# PS3 Konsole mit Viel Zubehör - TV Karte - HTC Rhyme - Muss Weg zum Rumstehen zu schade



## autoanswer7 (29. Juni 2012)

*Preisupdate - PS3 Konsole mit Viel Zubehör - TV Karte*

Verkaufe eine PS3 Konsole mit Viel Zubehör.

Lieferumfang:

Konsole
2 DualShock3 Sixaxis
Wireless Micros
Movecontroller
Eyetoy Cam
Buzz Controllern
allen Kabeln die Original dabei waren

Konsole ist 2 Jahre alt
diesbezüglich wird auch keine Rechnung mitgeliefert.
Mehrere Spiele welche ich auf Anfrage Preisgebe.
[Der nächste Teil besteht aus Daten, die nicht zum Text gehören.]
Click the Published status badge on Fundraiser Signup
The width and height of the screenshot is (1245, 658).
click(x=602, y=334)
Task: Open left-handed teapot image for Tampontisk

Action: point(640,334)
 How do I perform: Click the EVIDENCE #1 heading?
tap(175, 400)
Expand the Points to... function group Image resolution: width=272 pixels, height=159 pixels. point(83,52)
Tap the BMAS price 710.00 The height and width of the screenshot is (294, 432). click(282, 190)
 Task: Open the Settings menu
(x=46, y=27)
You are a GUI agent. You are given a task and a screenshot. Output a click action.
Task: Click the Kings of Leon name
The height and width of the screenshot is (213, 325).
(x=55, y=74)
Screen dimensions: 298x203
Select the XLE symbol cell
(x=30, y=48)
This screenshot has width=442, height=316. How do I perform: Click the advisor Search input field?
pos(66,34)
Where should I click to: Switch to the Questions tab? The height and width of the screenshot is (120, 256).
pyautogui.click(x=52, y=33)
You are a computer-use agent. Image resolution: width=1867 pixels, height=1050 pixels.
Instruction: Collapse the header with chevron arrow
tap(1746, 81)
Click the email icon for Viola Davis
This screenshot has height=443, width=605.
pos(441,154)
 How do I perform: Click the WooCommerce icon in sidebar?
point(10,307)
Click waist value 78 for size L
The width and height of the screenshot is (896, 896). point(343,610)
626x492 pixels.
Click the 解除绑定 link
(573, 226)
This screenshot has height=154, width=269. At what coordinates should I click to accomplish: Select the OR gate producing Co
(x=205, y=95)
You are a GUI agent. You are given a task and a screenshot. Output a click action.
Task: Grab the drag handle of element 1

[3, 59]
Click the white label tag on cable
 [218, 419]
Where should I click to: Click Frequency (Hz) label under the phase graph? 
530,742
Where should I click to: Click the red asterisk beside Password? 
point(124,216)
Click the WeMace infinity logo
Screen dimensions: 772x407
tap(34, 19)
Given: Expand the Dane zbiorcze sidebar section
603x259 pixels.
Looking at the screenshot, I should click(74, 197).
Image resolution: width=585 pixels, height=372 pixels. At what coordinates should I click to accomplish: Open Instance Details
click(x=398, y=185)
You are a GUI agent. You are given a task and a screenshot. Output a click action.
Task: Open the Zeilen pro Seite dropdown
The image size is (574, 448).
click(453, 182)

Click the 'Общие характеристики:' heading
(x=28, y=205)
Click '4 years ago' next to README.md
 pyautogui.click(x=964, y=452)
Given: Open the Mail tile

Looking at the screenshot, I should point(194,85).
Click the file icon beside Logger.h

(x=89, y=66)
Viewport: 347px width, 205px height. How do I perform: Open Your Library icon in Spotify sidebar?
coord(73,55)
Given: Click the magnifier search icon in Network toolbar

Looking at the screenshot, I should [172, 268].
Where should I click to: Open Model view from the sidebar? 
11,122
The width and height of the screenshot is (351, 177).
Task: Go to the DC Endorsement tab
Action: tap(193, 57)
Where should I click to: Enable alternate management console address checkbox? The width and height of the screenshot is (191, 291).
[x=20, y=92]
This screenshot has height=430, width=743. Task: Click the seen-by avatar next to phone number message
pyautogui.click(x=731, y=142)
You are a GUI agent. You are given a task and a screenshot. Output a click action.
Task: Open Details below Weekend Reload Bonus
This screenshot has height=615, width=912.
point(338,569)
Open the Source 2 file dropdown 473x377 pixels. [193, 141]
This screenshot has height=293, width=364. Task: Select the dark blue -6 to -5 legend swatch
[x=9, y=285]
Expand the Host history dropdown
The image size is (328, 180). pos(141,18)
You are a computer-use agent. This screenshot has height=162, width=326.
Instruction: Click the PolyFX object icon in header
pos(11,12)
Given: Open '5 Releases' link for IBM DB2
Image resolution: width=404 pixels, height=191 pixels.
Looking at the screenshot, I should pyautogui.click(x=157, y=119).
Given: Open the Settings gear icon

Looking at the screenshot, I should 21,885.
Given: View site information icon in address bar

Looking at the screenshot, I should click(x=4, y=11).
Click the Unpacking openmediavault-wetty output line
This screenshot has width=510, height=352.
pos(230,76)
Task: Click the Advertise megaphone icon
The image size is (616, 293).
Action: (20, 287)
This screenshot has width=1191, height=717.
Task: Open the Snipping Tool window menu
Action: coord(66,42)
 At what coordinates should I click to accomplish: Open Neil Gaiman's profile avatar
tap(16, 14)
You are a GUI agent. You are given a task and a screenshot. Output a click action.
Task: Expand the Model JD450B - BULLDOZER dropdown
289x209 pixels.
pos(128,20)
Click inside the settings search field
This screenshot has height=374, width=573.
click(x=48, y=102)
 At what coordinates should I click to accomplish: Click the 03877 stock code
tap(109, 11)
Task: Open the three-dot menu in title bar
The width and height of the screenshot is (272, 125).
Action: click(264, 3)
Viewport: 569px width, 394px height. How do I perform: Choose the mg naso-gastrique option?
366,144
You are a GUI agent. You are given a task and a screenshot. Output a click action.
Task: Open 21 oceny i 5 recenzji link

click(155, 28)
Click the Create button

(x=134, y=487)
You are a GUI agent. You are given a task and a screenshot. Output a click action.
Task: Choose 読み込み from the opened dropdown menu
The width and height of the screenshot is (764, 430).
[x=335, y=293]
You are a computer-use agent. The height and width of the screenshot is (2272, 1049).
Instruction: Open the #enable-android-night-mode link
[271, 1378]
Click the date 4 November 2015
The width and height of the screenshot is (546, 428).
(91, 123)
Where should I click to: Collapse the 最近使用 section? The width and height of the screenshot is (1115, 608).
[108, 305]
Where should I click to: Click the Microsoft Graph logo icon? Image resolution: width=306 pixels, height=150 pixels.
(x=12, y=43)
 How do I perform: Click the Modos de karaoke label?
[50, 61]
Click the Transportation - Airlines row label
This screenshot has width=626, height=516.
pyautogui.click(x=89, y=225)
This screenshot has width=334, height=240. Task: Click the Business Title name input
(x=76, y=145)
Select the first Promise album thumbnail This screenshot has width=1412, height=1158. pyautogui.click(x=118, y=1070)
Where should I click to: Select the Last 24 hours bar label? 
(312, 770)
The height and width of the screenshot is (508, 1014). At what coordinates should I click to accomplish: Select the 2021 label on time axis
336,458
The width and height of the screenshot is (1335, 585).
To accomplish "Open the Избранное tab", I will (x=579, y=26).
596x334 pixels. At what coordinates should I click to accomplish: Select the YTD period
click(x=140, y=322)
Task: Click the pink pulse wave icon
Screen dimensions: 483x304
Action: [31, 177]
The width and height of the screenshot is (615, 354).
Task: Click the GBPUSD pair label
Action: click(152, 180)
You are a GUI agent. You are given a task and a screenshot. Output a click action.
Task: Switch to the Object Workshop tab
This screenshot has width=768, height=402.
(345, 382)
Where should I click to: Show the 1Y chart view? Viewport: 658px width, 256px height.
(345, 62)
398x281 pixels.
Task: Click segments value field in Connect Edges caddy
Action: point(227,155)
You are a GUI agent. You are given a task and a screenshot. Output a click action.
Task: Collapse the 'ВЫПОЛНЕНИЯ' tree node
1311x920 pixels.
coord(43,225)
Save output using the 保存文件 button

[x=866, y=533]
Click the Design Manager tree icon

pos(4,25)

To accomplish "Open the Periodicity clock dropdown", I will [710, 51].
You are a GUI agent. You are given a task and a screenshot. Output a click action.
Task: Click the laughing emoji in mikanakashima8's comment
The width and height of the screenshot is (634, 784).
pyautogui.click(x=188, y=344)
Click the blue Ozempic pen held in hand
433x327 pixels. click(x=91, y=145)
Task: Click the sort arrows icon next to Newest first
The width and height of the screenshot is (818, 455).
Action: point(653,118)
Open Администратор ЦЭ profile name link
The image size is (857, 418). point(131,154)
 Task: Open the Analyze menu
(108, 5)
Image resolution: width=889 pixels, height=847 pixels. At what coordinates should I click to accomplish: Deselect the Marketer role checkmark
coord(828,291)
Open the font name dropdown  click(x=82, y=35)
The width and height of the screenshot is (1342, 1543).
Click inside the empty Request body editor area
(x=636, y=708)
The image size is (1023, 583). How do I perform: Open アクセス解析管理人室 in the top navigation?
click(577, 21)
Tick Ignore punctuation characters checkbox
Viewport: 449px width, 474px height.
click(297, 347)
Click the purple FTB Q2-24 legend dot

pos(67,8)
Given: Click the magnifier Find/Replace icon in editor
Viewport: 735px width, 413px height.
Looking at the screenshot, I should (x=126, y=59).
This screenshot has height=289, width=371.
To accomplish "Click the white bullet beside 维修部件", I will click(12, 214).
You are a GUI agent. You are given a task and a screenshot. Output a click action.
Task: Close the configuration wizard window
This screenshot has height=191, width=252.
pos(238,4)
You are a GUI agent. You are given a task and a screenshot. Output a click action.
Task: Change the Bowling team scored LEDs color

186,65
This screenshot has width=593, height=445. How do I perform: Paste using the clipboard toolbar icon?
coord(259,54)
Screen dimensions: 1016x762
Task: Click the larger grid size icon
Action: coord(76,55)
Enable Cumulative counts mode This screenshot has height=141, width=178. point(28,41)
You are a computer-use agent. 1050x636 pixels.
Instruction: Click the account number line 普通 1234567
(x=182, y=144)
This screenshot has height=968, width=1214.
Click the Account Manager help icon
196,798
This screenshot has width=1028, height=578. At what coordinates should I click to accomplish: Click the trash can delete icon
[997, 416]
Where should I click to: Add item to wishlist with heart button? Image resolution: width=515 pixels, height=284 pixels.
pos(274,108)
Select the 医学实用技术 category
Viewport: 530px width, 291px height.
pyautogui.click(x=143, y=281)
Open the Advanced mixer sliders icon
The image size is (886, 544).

Mein Preis: VHB 190€ zzgl. Versand mit 40GB
Mein Preis: VHB 220€ zzgl. Versand mit 80GB
Mein Preis: VHB 240€ zzg. Versand mit 250GB

Kein Einzelverkauf, NUR KOMPLETT.

Es Geht auch ein Tausch gegen ein Laptop mit Core2Duo und Original Windows 7 Lizenz, Nichts Verbasteltes oder auch Tausch gegen ein NAS für 4 Festplatten und sollte aktuelle Standarts entsprechen

Tausch nur Persönlich im Raum Köln/Bonn

--------------------------------------------------------------------------------------------------------------

Hauppauge WinTV Nova S Plus

*Features*

Digitales SAT-TV/-Radio am PC empfangen
Nahtlose Einbindung der TV-Karte in Windows Media Center für Sat-Fernsehen (DVB-S)
Timeshift-Funktion für zeitversetztes Fernsehen
Manuelle und timergesteuerte Aufnahme von SAT-TV/ -Radio
Digitaler Videotext
Aufnahme von analogen Videoquellen per Software-Encoder im MPEG-2-Format
Bequeme Bedienung über die mitgelieferte Hauppauge IR-Fernbedienung
Über einen speziellen Treiber ist der Betrieb in Windows XP Media Center Edition 2005 möglich
DiSEqC 1.0 - Unterstützung für die Ansteuerung von bis zu 4 LNBs

*Anschlüsse*

LNB Eingang: IEC F-type (female)
S-Video-Eingang (4-pin DIN)
Composite-Video-Eingang (Cinch)
Stereo-Audio-Eingang (3.5 Stereo-Klinkenbuchse)
Infrarot-Empfänger-Eingang (2.5 mm Klinkenbuchse)

*Lieferumfang*

WinTV-NOVA-S-Plus PCI Steckkarte
Fernbedienung inklusive 2 AAA Batterien
Infrarot-Empfänger für Fernbedienung

Neupreis: 40,72€ zzgl. Versand

Mein Preis: 20€ zzgl Versand und zzgl PayPal



Spoiler






			Dieser Inhalt steht nur eingeloggten Mitgliedern zur Verfügung.
        





--------------------------------------------------------------------------------------------------------------

Kein Vorabversand. 
Versand erfolgt nur nach Geldeingang oder bei PayPal nach Geldverfügung.
Versand erfolgt nur innerhab Deutschlands (Ausland kostet extra)
Zahlung nur via PayPal und Überweisung Akzeptiert (gebühren trägt der Käufer (2 % + 0,35 Euro))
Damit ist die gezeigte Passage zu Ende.